• _Input rows_:

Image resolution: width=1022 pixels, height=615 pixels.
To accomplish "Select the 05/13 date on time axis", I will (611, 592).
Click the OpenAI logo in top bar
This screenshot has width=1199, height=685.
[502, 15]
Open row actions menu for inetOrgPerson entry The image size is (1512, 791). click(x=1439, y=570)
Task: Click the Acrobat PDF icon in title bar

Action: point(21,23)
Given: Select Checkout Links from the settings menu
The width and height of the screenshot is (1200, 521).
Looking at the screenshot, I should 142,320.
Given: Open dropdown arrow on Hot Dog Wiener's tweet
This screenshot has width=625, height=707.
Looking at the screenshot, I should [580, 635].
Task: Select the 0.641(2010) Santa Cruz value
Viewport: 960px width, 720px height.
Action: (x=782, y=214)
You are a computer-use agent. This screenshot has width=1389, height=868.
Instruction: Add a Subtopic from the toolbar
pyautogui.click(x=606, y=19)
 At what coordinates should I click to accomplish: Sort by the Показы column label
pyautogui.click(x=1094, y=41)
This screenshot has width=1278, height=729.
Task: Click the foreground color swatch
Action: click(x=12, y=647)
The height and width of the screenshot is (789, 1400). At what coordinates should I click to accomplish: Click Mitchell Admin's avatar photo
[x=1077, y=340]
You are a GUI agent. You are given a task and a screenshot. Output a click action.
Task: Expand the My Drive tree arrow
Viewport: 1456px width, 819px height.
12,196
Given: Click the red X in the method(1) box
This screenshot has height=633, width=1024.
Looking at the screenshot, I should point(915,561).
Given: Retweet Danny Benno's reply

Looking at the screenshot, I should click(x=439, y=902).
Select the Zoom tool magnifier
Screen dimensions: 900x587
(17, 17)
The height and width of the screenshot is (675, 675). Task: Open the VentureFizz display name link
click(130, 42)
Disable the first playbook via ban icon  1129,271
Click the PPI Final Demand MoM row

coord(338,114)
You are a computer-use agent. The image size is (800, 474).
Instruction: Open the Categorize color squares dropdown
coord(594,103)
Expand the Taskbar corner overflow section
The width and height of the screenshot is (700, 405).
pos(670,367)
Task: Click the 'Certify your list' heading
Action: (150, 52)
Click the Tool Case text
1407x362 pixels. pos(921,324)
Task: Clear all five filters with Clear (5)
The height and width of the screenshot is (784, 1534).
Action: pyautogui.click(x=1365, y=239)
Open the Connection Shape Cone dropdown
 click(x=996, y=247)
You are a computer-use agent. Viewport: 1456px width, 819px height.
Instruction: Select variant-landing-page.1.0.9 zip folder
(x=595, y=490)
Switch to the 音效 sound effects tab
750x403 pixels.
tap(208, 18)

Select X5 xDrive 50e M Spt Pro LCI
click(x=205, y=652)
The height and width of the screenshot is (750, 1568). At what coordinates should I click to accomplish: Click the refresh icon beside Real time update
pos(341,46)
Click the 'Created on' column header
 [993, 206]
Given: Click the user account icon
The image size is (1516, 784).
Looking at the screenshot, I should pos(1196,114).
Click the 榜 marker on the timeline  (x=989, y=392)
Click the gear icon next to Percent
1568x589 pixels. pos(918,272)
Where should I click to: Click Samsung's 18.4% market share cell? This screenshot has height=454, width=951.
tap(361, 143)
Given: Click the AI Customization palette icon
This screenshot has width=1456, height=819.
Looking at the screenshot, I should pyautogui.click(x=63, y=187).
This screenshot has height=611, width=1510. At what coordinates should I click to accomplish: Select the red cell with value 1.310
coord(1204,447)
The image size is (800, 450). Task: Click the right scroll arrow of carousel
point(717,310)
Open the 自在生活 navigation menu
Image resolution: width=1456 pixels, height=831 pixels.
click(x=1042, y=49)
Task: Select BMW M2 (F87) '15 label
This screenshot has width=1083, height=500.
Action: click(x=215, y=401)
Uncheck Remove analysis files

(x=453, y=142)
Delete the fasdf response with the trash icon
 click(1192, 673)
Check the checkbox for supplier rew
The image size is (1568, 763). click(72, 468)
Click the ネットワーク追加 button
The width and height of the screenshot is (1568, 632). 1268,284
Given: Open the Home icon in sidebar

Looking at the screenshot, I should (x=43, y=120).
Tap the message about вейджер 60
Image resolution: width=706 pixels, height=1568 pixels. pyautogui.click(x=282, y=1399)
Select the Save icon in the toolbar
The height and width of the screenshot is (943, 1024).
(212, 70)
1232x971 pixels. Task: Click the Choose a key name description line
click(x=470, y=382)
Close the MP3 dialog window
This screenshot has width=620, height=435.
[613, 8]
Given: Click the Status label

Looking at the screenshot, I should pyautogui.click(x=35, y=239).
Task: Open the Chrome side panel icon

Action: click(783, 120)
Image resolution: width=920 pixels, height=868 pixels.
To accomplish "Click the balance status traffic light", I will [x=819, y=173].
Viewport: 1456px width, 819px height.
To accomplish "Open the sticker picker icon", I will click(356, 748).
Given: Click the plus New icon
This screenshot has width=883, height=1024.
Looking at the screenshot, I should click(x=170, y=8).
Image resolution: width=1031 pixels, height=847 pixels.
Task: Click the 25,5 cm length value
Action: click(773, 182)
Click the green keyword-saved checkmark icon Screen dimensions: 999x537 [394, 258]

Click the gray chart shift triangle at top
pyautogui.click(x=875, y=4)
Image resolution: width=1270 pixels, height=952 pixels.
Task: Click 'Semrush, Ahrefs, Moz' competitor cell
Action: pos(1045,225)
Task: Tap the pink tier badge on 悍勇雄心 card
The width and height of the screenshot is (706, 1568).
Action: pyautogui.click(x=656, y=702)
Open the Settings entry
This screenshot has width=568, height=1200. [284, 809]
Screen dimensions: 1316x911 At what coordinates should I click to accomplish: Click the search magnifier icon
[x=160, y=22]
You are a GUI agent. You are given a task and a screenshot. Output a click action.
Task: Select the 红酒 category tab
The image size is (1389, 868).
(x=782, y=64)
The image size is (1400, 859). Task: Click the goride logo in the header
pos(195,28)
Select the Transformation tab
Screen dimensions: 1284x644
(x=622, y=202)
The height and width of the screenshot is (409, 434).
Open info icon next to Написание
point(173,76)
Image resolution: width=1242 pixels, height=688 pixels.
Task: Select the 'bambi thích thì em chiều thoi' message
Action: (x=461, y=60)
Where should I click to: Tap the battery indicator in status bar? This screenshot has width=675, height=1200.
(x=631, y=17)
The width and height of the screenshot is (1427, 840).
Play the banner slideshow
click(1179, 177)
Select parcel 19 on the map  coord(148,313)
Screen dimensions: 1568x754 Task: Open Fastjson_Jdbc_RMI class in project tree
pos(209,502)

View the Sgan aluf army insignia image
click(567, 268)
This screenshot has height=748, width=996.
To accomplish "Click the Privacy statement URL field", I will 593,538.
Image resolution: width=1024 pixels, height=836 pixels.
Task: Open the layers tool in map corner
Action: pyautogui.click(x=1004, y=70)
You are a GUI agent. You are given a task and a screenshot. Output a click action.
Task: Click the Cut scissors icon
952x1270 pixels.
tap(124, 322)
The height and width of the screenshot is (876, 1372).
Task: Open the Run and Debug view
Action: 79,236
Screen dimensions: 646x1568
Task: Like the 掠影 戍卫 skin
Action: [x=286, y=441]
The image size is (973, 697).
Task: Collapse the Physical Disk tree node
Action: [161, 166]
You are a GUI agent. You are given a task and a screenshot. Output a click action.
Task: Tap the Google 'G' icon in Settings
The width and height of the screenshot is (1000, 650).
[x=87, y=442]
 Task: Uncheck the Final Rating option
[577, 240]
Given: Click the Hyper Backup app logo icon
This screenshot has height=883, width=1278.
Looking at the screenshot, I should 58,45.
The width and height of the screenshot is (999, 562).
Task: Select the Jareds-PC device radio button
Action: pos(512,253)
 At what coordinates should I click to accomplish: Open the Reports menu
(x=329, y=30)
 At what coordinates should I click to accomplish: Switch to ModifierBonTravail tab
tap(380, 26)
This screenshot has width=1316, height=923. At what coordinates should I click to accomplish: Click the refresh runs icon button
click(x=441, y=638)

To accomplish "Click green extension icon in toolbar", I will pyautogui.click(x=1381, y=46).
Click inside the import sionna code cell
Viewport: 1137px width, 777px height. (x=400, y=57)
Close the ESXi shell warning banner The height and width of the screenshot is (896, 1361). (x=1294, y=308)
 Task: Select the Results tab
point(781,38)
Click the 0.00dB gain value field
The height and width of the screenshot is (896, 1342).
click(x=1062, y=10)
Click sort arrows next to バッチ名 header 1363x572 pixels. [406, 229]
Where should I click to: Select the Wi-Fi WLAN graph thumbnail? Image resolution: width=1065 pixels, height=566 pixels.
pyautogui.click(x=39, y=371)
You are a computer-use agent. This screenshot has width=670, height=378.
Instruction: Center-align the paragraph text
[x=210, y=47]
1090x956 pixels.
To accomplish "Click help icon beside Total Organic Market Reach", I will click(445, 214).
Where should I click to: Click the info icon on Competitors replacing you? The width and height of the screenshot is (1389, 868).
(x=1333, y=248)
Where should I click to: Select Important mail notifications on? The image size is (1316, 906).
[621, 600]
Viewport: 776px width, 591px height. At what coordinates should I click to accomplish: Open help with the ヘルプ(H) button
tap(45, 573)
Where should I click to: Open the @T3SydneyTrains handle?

• _Requirements_:
Rewrite everything in the listing from the line containing "Given: Click the plus New icon" down to the line containing "[x=160, y=22]", swapping "triangle" for "arrow" and leaving everything else as it is.

• _Reply_:
Given: Click the plus New icon
This screenshot has width=883, height=1024.
Looking at the screenshot, I should click(x=170, y=8).
Image resolution: width=1031 pixels, height=847 pixels.
Task: Click the 25,5 cm length value
Action: click(773, 182)
Click the green keyword-saved checkmark icon Screen dimensions: 999x537 [394, 258]

Click the gray chart shift arrow at top
pyautogui.click(x=875, y=4)
Image resolution: width=1270 pixels, height=952 pixels.
Task: Click 'Semrush, Ahrefs, Moz' competitor cell
Action: pos(1045,225)
Task: Tap the pink tier badge on 悍勇雄心 card
The width and height of the screenshot is (706, 1568).
Action: pyautogui.click(x=656, y=702)
Open the Settings entry
This screenshot has width=568, height=1200. [284, 809]
Screen dimensions: 1316x911 At what coordinates should I click to accomplish: Click the search magnifier icon
[x=160, y=22]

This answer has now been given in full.